- [ARBEITSSCHRITTE]
a: Nenne alle Jahreszahlen, die im Artikel über die Kirche St. Petri in Melle vorkommen.
b: Knüpf an den Artikel über die Kirche St. Petri in Melle an und schreib ihn nach seinem letzten Satz weiter.

St. Petri (Melle)

aus Wikipedia, der freien Enzyklopädie
Zur Navigation springen Zur Suche springen
Ev.-luth. Stadtkirche St. Petri (links)

St. Petri ist die um 1721 erbaute evangelisch-lutherische Innenstadtkirche von Melle. Sie ist zentral am Marktplatz gegenüber dem Rathaus gelegen und ist die evangelische Hauptkirche des Kirchenkreises Melle-Georgsmarienhütte im Grönegau.

Geschichte[Bearbeiten | Quelltext bearbeiten]

Aufgrund der Capitulatio perpetua wurden den in Melle lebenden Katholiken die St.-Matthäus-Kirche, die zuvor simultan genutzt wurde, zugesprochen. 1652 entstand demnach, nahe bei der katholischen Kirche gelegen, für die evangelische Gemeinde ein neues Gotteshaus, die St.-Petri-Kirche, die der große Meller Stadtbrand von 1720 vollständig zerstörte.

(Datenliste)

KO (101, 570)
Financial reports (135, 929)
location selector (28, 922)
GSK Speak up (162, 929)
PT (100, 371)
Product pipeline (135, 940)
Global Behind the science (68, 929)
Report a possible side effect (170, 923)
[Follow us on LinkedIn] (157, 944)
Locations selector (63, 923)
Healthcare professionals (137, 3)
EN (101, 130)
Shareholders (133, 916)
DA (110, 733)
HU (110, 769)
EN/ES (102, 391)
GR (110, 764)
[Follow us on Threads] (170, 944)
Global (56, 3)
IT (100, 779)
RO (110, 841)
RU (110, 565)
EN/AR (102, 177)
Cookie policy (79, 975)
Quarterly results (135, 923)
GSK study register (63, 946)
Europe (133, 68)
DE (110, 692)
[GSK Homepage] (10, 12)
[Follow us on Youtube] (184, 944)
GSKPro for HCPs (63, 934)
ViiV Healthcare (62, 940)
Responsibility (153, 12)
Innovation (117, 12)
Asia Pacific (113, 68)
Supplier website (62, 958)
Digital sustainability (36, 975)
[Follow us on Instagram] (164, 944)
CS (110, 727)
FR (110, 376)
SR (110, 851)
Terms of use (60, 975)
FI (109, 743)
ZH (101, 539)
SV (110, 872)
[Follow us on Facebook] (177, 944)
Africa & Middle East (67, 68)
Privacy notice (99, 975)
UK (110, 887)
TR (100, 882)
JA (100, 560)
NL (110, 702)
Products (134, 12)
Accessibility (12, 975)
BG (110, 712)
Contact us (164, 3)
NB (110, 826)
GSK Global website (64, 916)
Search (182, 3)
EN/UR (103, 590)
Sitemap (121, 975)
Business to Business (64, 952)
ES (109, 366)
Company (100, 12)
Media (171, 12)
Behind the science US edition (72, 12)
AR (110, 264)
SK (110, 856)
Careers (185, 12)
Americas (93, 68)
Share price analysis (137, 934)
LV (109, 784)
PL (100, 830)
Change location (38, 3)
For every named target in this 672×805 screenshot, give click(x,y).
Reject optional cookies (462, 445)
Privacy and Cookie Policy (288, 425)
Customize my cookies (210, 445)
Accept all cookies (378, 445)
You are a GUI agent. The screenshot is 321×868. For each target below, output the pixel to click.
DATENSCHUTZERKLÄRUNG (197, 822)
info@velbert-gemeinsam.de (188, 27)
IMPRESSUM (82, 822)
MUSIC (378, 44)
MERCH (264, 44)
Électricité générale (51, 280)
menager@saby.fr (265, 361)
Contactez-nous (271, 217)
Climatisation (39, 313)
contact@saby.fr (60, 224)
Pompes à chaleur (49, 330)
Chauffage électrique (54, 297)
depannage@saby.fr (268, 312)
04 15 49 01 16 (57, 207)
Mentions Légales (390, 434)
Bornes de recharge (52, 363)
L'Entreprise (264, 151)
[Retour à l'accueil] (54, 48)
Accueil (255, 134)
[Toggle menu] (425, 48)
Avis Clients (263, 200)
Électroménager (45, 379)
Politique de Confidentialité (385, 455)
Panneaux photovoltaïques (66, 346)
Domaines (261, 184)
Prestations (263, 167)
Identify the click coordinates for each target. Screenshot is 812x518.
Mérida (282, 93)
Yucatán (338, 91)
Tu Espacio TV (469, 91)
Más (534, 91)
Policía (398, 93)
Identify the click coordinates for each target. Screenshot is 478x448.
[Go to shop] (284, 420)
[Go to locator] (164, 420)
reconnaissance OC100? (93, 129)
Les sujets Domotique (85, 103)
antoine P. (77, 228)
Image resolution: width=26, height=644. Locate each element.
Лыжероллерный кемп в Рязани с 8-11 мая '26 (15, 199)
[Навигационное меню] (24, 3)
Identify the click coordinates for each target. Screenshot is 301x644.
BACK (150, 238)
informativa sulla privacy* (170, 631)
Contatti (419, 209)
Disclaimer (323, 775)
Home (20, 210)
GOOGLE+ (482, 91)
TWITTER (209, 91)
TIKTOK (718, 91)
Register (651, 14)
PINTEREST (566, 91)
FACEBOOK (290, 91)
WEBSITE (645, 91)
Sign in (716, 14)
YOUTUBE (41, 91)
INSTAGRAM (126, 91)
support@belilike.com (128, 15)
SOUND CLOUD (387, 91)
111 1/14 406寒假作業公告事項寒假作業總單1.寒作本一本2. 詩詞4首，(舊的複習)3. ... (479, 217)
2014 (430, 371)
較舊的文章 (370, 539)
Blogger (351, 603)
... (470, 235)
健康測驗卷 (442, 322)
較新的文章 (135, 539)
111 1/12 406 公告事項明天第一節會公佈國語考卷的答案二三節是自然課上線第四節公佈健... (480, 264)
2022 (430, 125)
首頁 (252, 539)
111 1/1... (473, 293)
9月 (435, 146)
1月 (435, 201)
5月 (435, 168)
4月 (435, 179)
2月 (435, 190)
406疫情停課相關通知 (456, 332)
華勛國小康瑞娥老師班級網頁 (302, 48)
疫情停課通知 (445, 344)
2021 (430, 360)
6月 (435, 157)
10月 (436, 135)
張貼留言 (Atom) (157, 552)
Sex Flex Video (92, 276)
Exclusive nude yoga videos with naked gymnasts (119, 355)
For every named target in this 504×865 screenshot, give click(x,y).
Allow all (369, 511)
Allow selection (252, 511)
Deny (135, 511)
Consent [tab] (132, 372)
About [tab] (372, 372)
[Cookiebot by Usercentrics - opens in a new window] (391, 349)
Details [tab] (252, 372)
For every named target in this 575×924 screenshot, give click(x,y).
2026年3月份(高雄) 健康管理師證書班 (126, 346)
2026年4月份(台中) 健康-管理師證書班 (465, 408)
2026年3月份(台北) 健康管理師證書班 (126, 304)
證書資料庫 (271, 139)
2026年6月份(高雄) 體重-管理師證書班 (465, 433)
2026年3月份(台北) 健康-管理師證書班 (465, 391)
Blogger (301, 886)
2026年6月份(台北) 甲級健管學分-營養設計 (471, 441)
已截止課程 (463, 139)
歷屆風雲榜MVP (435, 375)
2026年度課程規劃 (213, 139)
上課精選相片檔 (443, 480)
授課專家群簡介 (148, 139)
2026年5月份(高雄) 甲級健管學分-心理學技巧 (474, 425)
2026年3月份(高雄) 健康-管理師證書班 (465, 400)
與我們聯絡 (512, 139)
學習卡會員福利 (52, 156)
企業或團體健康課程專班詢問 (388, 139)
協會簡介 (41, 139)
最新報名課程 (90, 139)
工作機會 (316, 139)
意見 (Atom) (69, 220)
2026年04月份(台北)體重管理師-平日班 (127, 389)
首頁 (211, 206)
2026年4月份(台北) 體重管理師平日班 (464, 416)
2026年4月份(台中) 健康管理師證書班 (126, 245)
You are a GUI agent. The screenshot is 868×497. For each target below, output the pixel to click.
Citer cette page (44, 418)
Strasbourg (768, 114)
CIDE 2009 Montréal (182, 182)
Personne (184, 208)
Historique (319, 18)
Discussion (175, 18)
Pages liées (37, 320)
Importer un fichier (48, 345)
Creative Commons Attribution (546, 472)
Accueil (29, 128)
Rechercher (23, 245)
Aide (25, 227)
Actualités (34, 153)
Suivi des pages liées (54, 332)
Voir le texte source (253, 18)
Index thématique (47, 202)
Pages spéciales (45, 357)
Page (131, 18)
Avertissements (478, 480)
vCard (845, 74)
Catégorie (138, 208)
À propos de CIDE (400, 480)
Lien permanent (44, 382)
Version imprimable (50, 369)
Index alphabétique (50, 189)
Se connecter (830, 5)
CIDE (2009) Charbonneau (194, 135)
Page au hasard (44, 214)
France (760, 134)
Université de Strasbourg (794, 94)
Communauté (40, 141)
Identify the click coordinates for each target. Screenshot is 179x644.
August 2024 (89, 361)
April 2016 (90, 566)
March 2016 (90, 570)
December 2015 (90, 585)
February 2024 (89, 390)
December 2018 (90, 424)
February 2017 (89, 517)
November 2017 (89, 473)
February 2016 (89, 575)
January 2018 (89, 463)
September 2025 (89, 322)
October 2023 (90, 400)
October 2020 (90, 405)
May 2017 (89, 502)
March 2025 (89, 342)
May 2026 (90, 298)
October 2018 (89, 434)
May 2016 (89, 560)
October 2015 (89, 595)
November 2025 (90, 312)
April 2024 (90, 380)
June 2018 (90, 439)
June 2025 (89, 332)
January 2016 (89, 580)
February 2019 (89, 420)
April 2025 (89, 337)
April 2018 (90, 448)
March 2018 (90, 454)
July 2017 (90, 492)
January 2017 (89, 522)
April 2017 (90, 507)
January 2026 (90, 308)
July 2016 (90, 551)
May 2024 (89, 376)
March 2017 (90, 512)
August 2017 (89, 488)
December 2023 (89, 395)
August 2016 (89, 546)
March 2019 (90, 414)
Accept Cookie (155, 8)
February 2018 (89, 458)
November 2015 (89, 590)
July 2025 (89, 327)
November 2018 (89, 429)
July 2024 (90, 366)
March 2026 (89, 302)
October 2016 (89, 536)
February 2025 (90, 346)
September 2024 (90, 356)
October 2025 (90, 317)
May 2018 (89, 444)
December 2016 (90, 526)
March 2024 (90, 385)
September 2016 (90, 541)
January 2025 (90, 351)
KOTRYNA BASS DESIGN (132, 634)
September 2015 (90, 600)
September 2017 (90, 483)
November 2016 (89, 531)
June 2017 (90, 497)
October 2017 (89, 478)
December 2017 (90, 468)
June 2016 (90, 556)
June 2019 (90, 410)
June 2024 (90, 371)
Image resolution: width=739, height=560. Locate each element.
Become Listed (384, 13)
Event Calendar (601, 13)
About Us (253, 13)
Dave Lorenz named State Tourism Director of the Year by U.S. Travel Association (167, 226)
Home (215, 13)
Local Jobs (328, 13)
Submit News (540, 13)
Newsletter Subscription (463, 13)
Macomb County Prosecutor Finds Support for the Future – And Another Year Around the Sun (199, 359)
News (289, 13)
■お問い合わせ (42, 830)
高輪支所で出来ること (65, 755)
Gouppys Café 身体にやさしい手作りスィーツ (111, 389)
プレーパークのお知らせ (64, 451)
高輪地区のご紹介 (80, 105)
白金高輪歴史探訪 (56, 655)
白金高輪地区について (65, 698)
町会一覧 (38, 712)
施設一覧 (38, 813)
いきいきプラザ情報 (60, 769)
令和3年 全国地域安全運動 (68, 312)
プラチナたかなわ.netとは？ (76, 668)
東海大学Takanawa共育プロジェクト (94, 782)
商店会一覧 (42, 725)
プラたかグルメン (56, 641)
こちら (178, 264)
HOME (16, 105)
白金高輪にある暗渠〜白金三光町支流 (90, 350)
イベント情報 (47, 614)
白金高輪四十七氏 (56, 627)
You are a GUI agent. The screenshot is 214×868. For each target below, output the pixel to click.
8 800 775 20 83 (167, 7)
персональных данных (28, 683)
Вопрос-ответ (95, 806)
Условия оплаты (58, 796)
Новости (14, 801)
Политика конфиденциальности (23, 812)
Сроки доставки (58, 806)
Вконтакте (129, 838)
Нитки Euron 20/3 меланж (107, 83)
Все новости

- [LÖSUNGEN]
a: um 1721, 1652, 1720

b:
Bereits 1721, unmittelbar nach dem Stadtbrand, begannen die Bauarbeiten für ein neues größeres Kirchengebäude, das 1723 eingeweiht wurde und mit dem vollständigen Inventar bis 1724 fertiggestellt war. Besonders unterstützte den Bau der damalige Osnabrücker Fürstbischof Ernst August II. von Braunschweig-Lüneburg. Der Steinmetz und Maurermeister Hermann Schmidinger aus Herford war maßgeblich am Neubau beteiligt.[1] Erster evangelischer Pfarrer an St. Petri war der zuvor an der katholischen Meller St.-Matthäus-Kirche wirkende Pastor Anton Seumenicht.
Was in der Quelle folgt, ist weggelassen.